On Monday, Boris Johnson delivered a statement to parliament, and then followed it in the evening with an address to the nation.
It went much as you would expect. He informed MPs that the virus “doesn’t know it’s Christmas”. He told the nation that “we can hear the drumming hooves of the cavalry coming over the brow of the hill”. Then he declared that Christmas was the season to be “jolly careful”. As usual, he sounded as though he had just emerged from a 1950s boarding school.
The newspapers duly led on the “jolly careful” line. And of course, people do need to be careful. The problem wasn’t so much the words themselves as the tone.

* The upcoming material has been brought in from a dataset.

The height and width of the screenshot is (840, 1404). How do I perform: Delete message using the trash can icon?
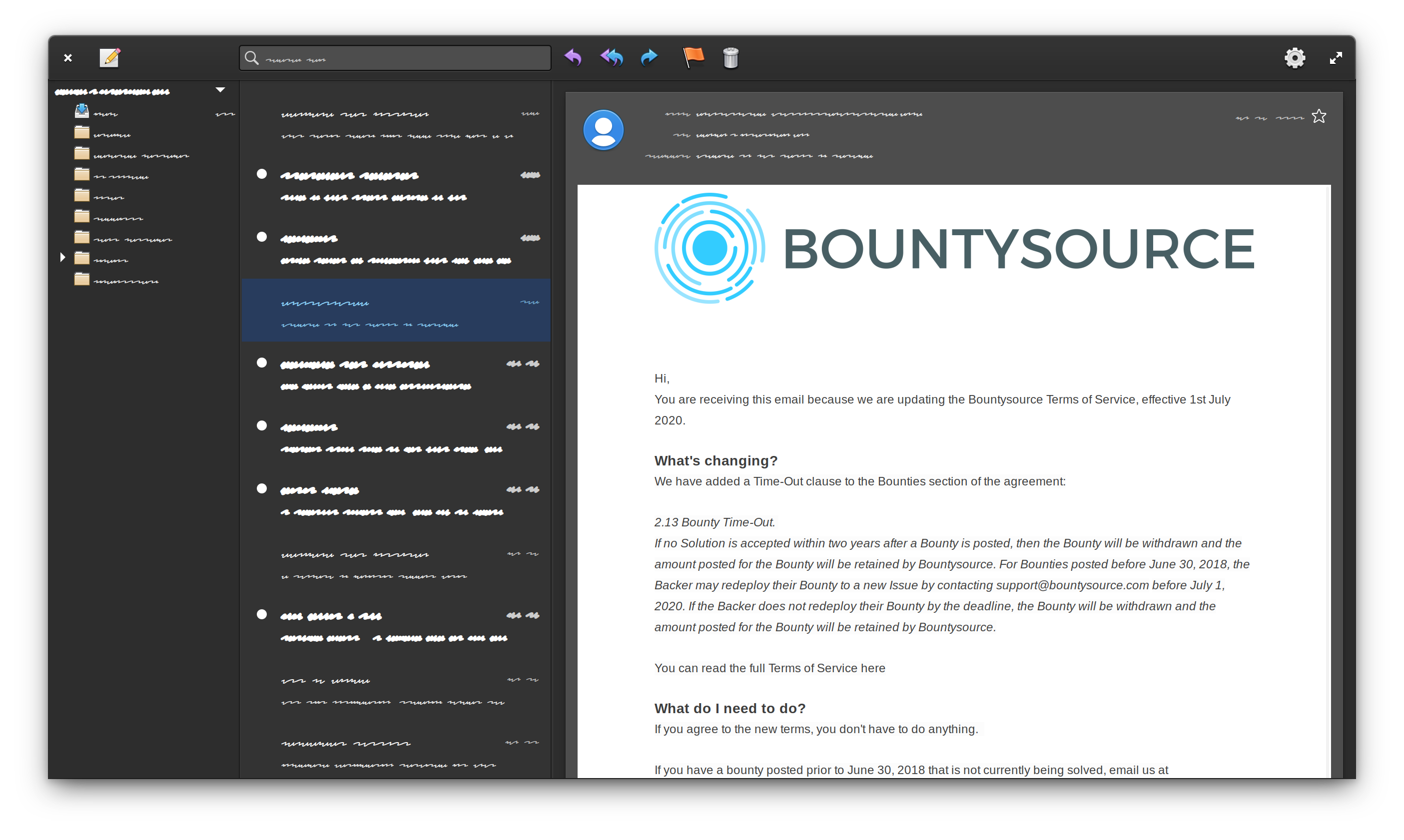tap(731, 58)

The first problem is that the messaging is a strong distraction. If someone in authority is telling you bad news but deploying hyperbole and hackneyed jokes, a subtext forms in tandem with the text. The sombre language seems less important than the jocular, and viewers are invited to infer that “he isn’t really serious”.
The “Boris” brand is expressly designed to earn laughter and adulation at after-dinner speeches and game shows. It is not honed to deliver vital public health messaging in a pandemic.
Surely Johnson, the famously fun loving, self-constructed clown, couldn’t genuinely want people to be so careful? It evokes a gentle headmaster who tells you off but wants you to know he doesn’t really mean it.
The second problem is that it excludes people. Johnson’s way of speaking is rooted in a convention remote even from the experience of people with a similar background.
Most old Etonians and Oxford alumni do not speak like him or share his mannerisms. This is not a natural persona but one carefully constructed and curated. It is “Boris” as a brand: the lovable buffoon with the unkempt hair who somehow managed to ascend to the highest position in the land with a smile and knowing wink. This brand is expressly designed to earn laughter and adulation at after-dinner speeches and game shows. It is not honed to deliver vital public health messaging in a pandemic. That makes it uniquely dangerous. People can’t relate to it, so laugh it off, switch it off, or both.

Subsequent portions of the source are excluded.